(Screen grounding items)
>> BEGIN

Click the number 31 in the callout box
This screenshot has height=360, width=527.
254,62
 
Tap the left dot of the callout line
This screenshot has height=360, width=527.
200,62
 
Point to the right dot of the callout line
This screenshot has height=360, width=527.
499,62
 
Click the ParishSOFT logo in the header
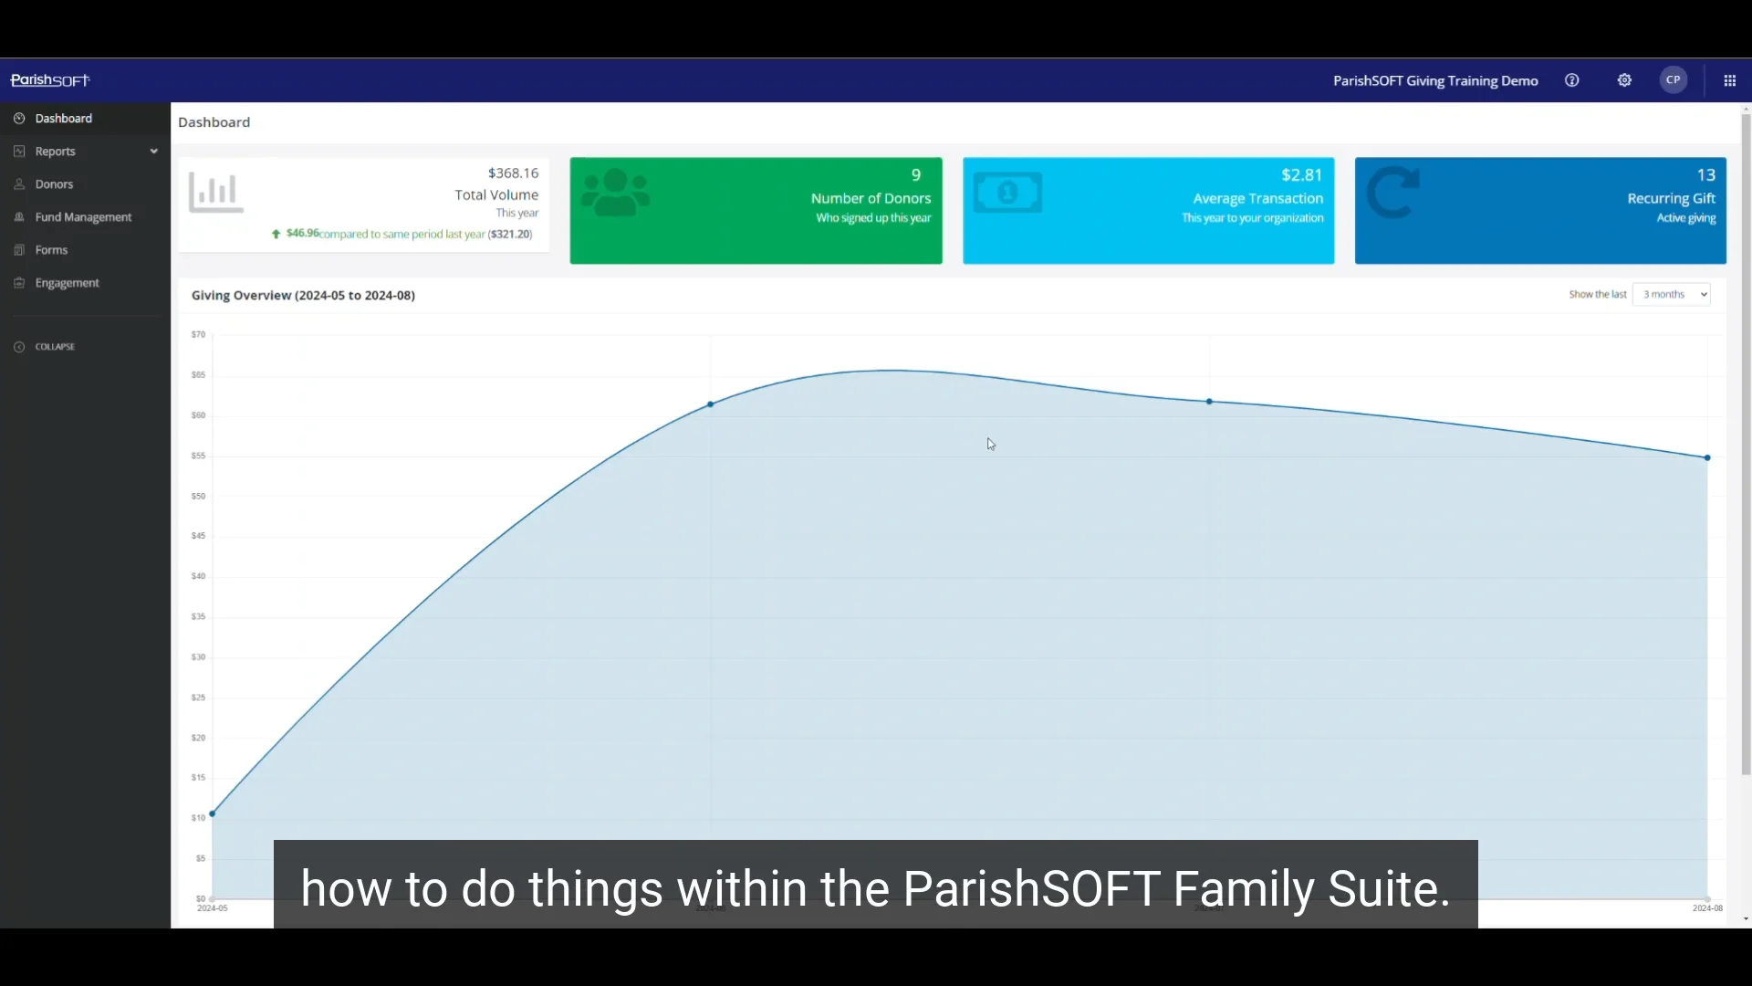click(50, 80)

>> END

_Instructions for the task_. Rewrite the stretch from the item containing "Point to the right dot of the callout line" through the end of the items, replacing "callout line" with "connector line" and keeping everything else unchanged. Leave the pictures out of your answer.

_Written response_.
Point to the right dot of the connector line
This screenshot has height=360, width=527.
499,62
 
Click the ParishSOFT logo in the header
click(50, 80)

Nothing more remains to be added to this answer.